→ Extracted text:
>>

Genus Actinobacillus The taxonomy of organisms classified with Actinobacillus was recently reviewed with focus on classification and identification including molecular based characterization, typing and identification (Christensen & Bisgaard, 2004). The revised definition of Actinobacillus sensu stricto only includes a single avian taxon, formerly known as avian haemolytic Actinobacillus -like organisms which presently is designated taxon 26. These organisms include four biovars which appeared heterogeneous on species level by DNA:DNA hybridizations (Piechulla et al., 1985). Taxon 26 has been obtained from sinusitis, conjunctivitis and septicaemia in web-footed birds in Europe and the US (Bisgaard, 1993).

<<

→ Prompt A:
Answer from the passage on genus Actinobacillus:
(i) In what year was the review by Christensen & Bisgaard published?
(ii) How many biovars do the taxon 26 organisms include?
(iii) In what kind of birds has taxon 26 been obtained?
→ Prompt B:
Revise the passage on genus Actinobacillus from "Genus Actinobacillus The" to "US (Bisgaard, 1993).", replacing "web-footed birds" with "waterfowl".
The data that comes next has nothing to do with the passage on genus Actinobacillus.

→ Extracted records:
>>

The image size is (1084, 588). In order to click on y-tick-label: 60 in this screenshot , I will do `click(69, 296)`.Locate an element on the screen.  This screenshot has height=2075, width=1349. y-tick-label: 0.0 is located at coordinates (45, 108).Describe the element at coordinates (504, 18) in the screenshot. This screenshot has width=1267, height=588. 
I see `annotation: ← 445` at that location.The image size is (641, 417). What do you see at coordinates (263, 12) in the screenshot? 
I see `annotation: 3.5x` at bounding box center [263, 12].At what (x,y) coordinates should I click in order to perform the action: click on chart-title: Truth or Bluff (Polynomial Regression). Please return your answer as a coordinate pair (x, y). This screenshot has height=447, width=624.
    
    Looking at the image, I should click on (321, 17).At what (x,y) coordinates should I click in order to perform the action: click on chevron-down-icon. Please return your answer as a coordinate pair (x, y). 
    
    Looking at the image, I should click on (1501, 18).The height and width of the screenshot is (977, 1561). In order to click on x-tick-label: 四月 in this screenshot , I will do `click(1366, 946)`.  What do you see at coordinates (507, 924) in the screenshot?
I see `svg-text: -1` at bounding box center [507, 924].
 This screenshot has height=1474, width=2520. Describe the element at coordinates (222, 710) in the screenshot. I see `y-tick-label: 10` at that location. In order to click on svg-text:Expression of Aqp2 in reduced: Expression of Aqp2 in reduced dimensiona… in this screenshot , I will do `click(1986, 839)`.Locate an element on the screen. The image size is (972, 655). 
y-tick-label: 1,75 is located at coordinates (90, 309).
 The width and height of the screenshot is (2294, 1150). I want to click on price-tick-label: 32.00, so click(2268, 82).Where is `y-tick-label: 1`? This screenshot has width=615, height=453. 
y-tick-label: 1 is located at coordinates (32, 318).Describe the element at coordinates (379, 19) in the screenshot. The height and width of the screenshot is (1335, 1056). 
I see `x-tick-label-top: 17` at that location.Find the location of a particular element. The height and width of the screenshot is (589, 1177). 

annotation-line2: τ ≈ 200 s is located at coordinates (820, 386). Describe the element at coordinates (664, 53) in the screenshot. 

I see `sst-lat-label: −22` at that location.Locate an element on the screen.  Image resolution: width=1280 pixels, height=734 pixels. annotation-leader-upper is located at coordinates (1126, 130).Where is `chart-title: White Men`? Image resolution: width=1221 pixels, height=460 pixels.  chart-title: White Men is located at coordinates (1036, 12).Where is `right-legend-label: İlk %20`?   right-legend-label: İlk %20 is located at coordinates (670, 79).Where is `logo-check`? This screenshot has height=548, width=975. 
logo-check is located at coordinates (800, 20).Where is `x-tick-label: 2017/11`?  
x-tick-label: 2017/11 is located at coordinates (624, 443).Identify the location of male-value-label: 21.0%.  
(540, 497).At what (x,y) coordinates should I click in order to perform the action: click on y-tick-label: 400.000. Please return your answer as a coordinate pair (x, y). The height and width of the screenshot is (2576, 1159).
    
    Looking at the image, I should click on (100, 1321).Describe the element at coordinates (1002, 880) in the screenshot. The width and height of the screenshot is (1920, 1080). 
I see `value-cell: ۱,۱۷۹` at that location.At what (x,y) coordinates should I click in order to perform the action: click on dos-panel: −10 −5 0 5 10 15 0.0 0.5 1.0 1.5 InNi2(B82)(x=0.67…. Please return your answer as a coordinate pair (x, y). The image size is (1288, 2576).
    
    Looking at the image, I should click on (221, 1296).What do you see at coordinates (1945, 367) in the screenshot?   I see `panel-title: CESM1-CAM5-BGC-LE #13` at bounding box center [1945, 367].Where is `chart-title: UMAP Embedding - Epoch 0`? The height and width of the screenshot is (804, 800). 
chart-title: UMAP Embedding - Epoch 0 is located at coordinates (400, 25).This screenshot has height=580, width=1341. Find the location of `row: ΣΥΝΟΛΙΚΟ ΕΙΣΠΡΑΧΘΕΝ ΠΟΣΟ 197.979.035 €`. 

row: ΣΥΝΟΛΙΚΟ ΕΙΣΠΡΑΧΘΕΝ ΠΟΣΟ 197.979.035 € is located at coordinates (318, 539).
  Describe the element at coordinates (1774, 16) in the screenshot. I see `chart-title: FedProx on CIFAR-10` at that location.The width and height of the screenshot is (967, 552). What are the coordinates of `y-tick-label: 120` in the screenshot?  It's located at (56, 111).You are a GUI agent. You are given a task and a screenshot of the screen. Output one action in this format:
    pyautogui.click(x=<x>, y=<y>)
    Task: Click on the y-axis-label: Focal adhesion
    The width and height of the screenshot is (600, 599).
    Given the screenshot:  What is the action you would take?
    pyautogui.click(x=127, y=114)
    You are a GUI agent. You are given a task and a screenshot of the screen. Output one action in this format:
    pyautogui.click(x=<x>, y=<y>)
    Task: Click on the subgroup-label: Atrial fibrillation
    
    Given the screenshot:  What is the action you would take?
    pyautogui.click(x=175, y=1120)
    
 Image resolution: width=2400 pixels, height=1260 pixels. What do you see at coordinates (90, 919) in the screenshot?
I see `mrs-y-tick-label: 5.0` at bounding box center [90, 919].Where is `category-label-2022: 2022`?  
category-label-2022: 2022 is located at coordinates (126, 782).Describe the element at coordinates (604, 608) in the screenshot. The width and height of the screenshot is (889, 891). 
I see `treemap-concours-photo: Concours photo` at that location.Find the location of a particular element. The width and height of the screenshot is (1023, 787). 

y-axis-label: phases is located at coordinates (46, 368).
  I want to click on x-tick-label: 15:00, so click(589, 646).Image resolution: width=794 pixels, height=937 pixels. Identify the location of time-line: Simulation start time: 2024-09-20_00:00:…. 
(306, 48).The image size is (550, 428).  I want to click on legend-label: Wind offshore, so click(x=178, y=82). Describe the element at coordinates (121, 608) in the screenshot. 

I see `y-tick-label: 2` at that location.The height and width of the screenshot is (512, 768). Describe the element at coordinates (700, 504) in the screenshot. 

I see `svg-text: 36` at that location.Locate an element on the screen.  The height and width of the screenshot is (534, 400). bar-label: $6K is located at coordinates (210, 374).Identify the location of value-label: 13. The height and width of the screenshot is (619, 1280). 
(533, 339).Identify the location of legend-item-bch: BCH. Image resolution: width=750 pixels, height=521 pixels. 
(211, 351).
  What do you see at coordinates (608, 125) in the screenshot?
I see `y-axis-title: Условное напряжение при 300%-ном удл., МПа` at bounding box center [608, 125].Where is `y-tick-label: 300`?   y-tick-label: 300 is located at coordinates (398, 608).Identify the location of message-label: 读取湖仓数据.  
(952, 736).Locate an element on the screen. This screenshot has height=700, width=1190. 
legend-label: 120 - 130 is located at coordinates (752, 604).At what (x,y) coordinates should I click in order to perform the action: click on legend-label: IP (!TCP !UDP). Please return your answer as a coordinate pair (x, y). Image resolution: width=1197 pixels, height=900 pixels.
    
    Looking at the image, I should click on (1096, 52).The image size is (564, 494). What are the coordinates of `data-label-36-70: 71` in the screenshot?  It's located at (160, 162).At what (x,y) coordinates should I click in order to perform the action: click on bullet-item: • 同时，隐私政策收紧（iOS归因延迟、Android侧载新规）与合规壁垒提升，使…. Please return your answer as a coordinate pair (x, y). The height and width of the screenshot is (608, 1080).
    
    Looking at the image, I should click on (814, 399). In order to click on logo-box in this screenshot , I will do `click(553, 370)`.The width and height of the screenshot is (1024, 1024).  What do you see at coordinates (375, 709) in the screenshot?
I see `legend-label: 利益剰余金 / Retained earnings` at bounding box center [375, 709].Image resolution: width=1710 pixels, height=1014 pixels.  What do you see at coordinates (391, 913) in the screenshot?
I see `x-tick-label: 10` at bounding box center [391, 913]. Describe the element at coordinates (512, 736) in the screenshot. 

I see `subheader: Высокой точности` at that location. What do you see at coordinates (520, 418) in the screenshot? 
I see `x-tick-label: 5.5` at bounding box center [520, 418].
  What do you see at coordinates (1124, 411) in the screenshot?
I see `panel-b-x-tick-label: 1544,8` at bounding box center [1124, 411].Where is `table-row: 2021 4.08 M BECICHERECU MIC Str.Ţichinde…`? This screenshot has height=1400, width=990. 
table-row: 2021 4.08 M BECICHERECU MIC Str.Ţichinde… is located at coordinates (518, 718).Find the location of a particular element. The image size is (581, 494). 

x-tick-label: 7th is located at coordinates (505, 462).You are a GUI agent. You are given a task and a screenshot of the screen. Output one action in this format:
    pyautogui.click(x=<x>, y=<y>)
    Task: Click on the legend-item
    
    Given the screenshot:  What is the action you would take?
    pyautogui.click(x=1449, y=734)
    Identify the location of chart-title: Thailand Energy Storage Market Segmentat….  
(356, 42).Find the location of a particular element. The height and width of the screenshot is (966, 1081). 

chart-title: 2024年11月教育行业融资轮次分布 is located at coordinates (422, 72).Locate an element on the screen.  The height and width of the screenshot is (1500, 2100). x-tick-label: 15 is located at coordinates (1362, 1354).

<<

→ Exercise result A:
(i) 2004
(ii) Four
(iii) Web-footed birds

→ Exercise result B:
Genus Actinobacillus The taxonomy of organisms classified with Actinobacillus was recently reviewed with focus on classification and identification including molecular based characterization, typing and identification (Christensen & Bisgaard, 2004). The revised definition of Actinobacillus sensu stricto only includes a single avian taxon, formerly known as avian haemolytic Actinobacillus -like organisms which presently is designated taxon 26. These organisms include four biovars which appeared heterogeneous on species level by DNA:DNA hybridizations (Piechulla et al., 1985). Taxon 26 has been obtained from sinusitis, conjunctivitis and septicaemia in waterfowl in Europe and the US (Bisgaard, 1993).